• [Task A] Which people are named in the Columbia City text? List every one.
• [Task B] Can you transcribe the Columbia City text from "As for Columbia" up to and including "of building space."?

• [Given text]

((

In the past, the company's fortunes hinged mostly on Boeing, but the next round of planned aerospace layoffs won't be as much of a factor, Bogue said.
He estimates the company can triple its business in the next three to five years by marketing more heavily to the computer industry. That's good news for employees and for the surrounding merchants whose sales are helped by the plant.
As for Columbia City, it will continue to be home for Furon, Bogue said.
"We've had opportunities to leave this area many times, and we've have chosen to stay here," he said, noting the large labor pool and the low cost of building space.
Newer businesses display a similar devotion to Columbia City.
On the heels of The Wellington's success came La Medusa, a "Sicilian soul food" restaurant that opened three doors away about a year ago. The restaurant, co-owned by neighborhood residents Lisa Becklund and Sherri Serino, has earned raves from critics, and it is often packed on weekends.
"The opportunities are here because it's affordable, but there's also a community here that's strong," said Becklund, whose grandparents also lived in the neighborhood. Becklund and Serino, who have owned a home south of the commercial strip for four years, say the economic slump in Columbia City galvanized the community and inspired residents to push for changes.
Bob's Quality Meats, one of the oldest meat markets in Seattle, has always managed to weather economic ups and downs. But something's been different this time around, says James Ackley, who took over the market with his son, Abraham Ackley, when his parents retired in April.
"It's definitely on a great upswing now - everybody's positive," Ackley said. "There's a pride, a community spirit, as strong here as any place I've ever seen."

))

(Collected data)
((

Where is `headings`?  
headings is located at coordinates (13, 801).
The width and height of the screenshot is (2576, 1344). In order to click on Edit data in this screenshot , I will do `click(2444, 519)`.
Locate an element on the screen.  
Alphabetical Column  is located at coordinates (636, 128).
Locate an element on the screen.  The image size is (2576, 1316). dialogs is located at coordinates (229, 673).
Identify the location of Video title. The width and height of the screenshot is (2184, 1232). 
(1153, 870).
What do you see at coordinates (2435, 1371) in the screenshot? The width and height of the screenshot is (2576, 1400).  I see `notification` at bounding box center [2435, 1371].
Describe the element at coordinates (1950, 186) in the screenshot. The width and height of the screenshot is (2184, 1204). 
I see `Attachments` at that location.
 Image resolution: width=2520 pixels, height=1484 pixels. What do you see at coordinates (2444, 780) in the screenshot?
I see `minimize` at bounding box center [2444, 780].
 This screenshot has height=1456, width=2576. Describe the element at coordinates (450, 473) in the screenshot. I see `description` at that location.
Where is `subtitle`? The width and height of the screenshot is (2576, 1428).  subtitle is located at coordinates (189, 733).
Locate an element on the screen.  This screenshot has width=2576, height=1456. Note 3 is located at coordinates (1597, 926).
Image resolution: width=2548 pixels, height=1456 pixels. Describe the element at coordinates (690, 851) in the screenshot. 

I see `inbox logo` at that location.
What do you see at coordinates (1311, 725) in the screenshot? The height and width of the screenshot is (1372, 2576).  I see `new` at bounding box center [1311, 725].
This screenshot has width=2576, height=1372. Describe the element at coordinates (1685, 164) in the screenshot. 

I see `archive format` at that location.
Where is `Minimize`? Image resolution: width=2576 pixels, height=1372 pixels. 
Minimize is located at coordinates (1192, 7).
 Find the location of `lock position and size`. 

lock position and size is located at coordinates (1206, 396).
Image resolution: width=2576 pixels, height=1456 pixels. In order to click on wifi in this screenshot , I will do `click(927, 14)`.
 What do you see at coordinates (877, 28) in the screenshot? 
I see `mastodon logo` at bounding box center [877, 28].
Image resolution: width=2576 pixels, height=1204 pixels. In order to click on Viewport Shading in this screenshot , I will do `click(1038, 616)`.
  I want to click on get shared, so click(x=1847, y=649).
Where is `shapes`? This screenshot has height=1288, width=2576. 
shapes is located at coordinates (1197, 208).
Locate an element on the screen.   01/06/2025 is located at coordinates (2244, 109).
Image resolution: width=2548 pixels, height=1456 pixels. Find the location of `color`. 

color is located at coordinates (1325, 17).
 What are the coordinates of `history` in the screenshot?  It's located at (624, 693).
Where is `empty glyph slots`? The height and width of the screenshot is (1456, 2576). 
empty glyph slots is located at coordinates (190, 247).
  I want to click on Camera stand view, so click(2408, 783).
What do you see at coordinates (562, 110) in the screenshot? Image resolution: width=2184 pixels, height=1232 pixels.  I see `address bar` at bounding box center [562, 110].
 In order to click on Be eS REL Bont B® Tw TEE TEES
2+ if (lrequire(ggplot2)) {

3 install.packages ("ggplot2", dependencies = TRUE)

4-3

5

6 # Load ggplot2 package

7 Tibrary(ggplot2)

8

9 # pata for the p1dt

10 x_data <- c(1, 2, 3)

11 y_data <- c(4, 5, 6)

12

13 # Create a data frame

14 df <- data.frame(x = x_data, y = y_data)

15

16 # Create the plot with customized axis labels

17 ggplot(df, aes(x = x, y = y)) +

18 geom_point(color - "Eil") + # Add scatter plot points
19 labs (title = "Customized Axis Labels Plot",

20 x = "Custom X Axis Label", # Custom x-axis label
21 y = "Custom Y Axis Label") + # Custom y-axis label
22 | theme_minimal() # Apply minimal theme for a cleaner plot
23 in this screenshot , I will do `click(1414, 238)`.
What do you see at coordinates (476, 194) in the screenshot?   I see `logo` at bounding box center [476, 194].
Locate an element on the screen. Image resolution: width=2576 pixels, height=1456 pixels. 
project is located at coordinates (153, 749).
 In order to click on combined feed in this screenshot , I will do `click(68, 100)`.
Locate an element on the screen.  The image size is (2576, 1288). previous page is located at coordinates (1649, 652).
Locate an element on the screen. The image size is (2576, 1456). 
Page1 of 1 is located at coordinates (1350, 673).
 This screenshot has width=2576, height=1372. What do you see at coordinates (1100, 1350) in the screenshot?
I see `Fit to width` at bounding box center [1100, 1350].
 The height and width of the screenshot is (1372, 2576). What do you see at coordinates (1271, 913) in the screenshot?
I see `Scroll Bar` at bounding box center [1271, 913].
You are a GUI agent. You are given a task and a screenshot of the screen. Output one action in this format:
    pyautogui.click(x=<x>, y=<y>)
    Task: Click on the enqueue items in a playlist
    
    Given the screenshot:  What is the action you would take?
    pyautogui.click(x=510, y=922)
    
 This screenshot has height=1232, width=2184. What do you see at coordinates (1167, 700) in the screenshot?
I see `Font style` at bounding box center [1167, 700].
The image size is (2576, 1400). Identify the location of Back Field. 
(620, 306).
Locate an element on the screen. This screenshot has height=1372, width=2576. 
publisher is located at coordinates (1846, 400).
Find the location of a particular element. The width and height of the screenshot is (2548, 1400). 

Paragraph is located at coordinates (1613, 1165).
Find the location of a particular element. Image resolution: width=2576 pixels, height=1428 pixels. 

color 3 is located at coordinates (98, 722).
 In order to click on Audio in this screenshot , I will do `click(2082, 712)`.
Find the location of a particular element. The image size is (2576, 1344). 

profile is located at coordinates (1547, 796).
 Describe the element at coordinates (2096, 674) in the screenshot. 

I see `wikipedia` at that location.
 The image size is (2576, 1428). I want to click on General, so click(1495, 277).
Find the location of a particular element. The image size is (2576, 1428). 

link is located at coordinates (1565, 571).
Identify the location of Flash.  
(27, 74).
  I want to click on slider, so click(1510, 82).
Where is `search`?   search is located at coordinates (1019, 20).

))

• [Your response A] Bogue, Lisa Becklund, Sherri Serino, James Ackley, Abraham Ackley

• [Your response B]
As for Columbia City, it will continue to be home for Furon, Bogue said.
"We've had opportunities to leave this area many times, and we've have chosen to stay here," he said, noting the large labor pool and the low cost of building space.